■ DOKUMENTTEXT ■
Foto: picture alliance / Ulrich Baumgarten | Ulrich Baumgarten
JUPITER ist Europas erster Supercomputer, der die ExaFLOP-Grenze knackt. Der Jülicher Rechner liefert enorme Rechenleistung für Klimamodelle, Quantenforschung und KI-Anwendungen und setzt dabei auf ein nachhaltiges Rechenzentrum. Die JUPITER AI Factory öffnet die Infrastruktur künftig auch für Industrie und Start-ups. Damit entsteht ein Baustein für ein eigenständiges europäisches KI-Ökosystem.
Der Moment, in dem Europa aufschließt
Forschende sprechen schon seit Jahren über die „Exascale-Grenze“. Das klingt nach Science-Fiction, meint aber nur: Ein Computer führt eine Trillion Rechenoperationen pro Sekunde aus. Die TOP500-Liste nutzt dafür den sogenannten Linpack-Benchmark. Er misst, wie schnell ein System Gleichungssysteme löst – ein Klassiker in der Wissenschafts-IT.

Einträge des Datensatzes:

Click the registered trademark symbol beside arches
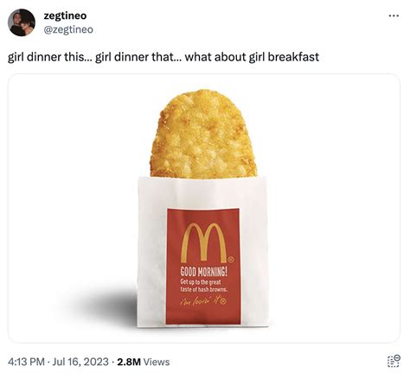Viewport: 410px width, 378px height. pos(230,260)
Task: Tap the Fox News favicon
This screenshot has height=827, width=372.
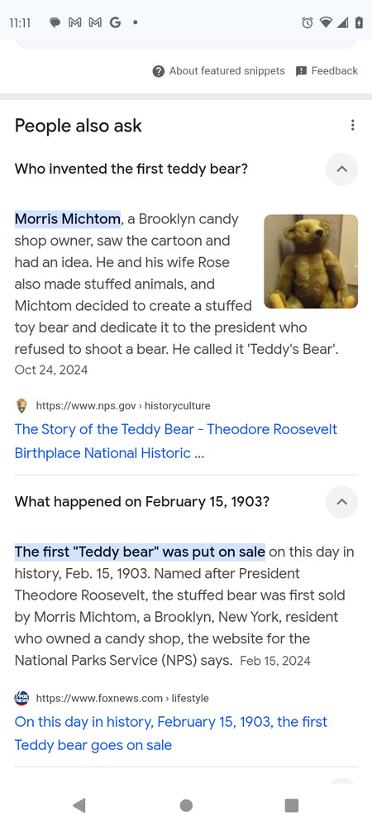Action: (21, 698)
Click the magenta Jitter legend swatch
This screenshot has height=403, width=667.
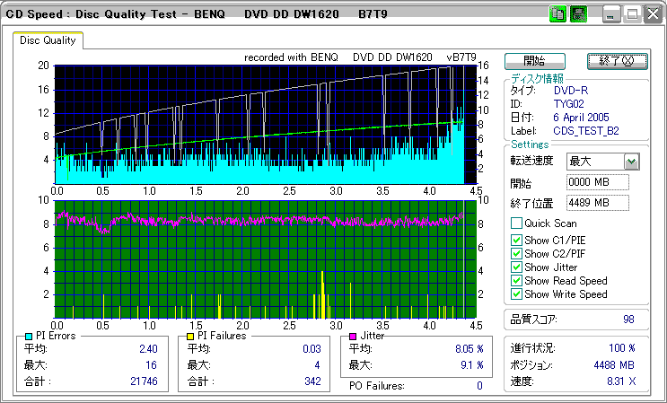(x=354, y=336)
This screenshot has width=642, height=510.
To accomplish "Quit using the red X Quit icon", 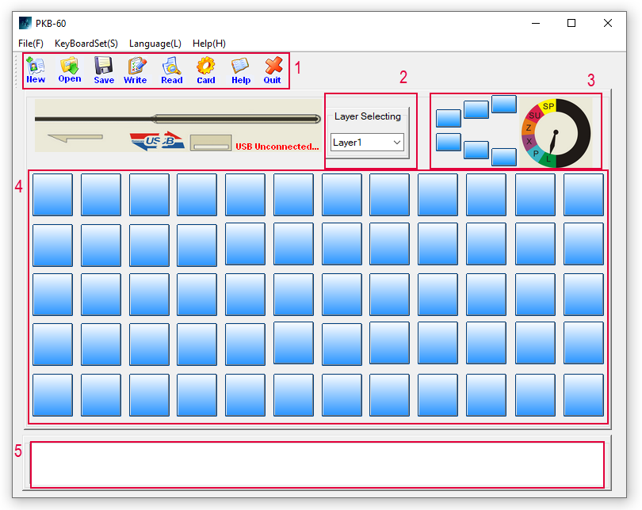I will 273,70.
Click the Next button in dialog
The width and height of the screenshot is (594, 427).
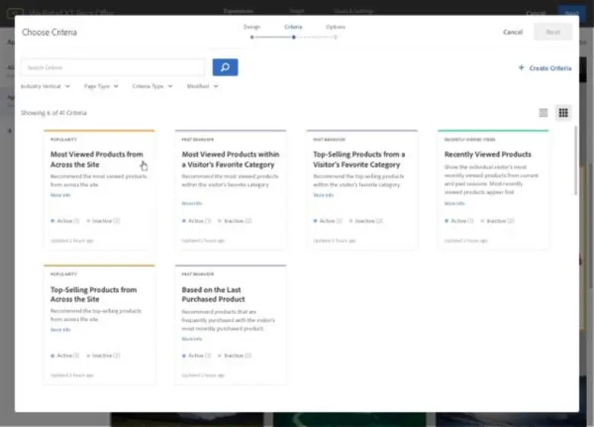click(553, 32)
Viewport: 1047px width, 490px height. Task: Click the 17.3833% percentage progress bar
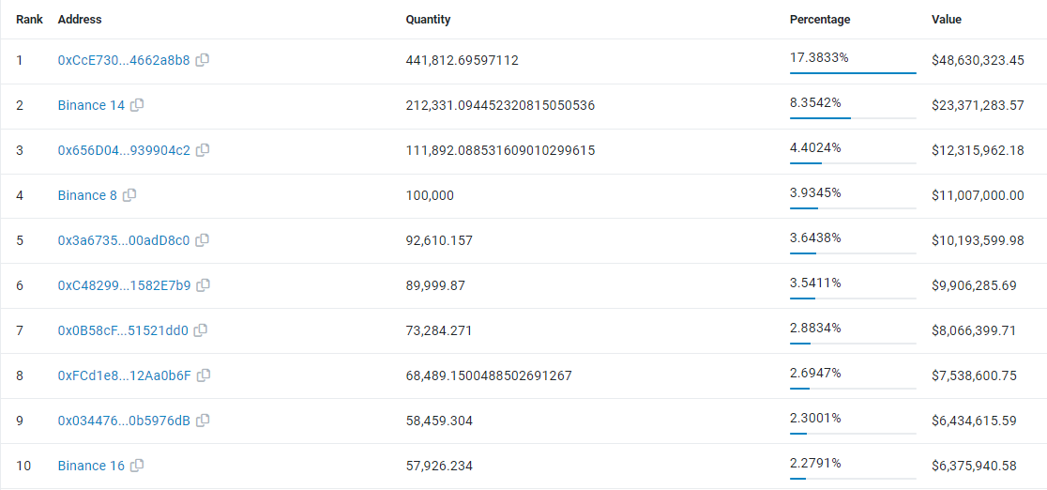point(853,73)
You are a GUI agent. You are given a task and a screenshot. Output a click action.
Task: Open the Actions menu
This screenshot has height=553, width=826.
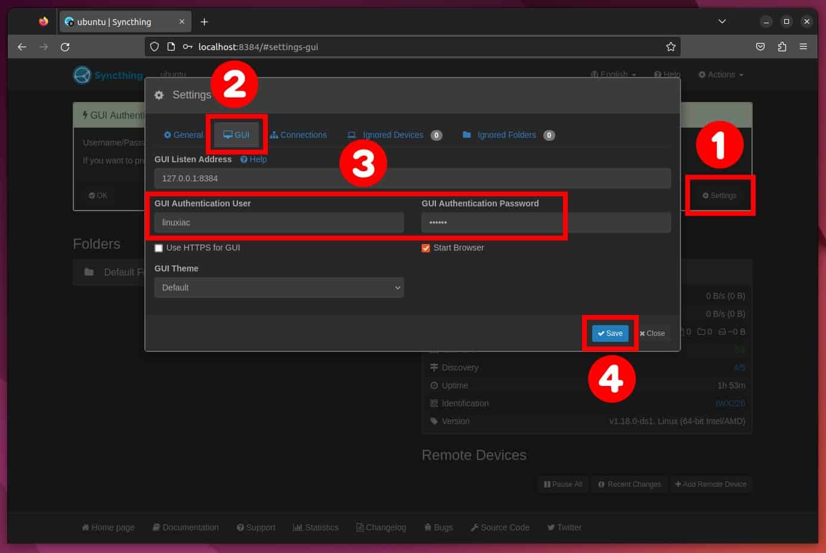(720, 75)
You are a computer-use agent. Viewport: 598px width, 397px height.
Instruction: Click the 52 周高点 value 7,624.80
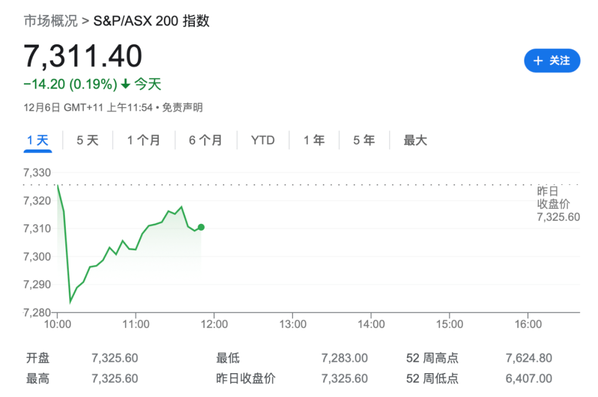pos(529,358)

■ ZU ERLEDIGENDE AUFGABEN ■
1. Schreiben Sie aus dem Text über JUPITER den Abschnitt von „Foto: picture alliance“ bis „in der Wissenschafts-IT.“ wortgetreu ab.
2. Erklären Sie anhand des Textes über JUPITER, wodurch ein Baustein für ein eigenständiges europäisches KI-Ökosystem entsteht.
3. Führen Sie den Text über JUPITER im Anschluss an seinen letzten Satz weiter.
Die Einträge werden hier nicht gebraucht.

■ LÖSUNGEN ZUR ÜBUNG ■
1.
Foto: picture alliance / Ulrich Baumgarten | Ulrich Baumgarten
JUPITER ist Europas erster Supercomputer, der die ExaFLOP-Grenze knackt. Der Jülicher Rechner liefert enorme Rechenleistung für Klimamodelle, Quantenforschung und KI-Anwendungen und setzt dabei auf ein nachhaltiges Rechenzentrum. Die JUPITER AI Factory öffnet die Infrastruktur künftig auch für Industrie und Start-ups. Damit entsteht ein Baustein für ein eigenständiges europäisches KI-Ökosystem.
Der Moment, in dem Europa aufschließt
Forschende sprechen schon seit Jahren über die „Exascale-Grenze“. Das klingt nach Science-Fiction, meint aber nur: Ein Computer führt eine Trillion Rechenoperationen pro Sekunde aus. Die TOP500-Liste nutzt dafür den sogenannten Linpack-Benchmark. Er misst, wie schnell ein System Gleichungssysteme löst – ein Klassiker in der Wissenschafts-IT.

2. Die JUPITER AI Factory öffnet die Infrastruktur künftig auch für Industrie und Start-ups. Dadurch entsteht ein Baustein für ein eigenständiges europäisches KI-Ökosystem.

3.
JUPITER hat diese Hürde genommen: 1 ExaFLOP/s bei 64-Bit-Berechnungen. Das ist die Genauigkeit, die Klimamodelle, Materialsimulationen oder medizinische Modellierungen benötigen. Für KI-Aufgaben geht es sogar noch weiter. Bei 8-Bit-Rechenoperationen kommt das System theoretisch auf mehr als 40 ExaFLOP/s.
„Top Supercomputing Achievement“, heißt es dazu im Statement des HPCwire Readers’ Choice Award. Auf der SC25 wurde JUPITER genau dafür ausgezeichnet – als europäisches Gemeinschaftsprojekt aus dem Jülich Supercomputing Centre und dem EuroHPC Joint Undertaking.
Was in dem Rechner steckt: ein Blick unter die Haube
Das System bleibt nicht abstrakt. JUPITER arbeitet mit einem sogenannten Booster-Modul, das rund 24 000 NVIDIA GH200 Grace-Hopper-Superchips trägt. Eviden liefert die technische Basis. Die Architektur ähnelt einem Schwarm aus spezialisierten Recheneinheiten, die gemeinsam an einer Aufgabe ziehen – etwa wie ein Orchester, das statt aus Instrumenten aus Rechenmodulen besteht.
Die Hardware steckt in einem Modular Data Centre, einer Art maßgeschneiderter Hülle, die extra für JUPITER errichtet wurde. Das Gebäude ist weniger ein „Rechenzentrum“ und eher ein technisches Habitat: Es wächst, wenn neue Module dazukommen, und schrumpft, wenn alte weichen.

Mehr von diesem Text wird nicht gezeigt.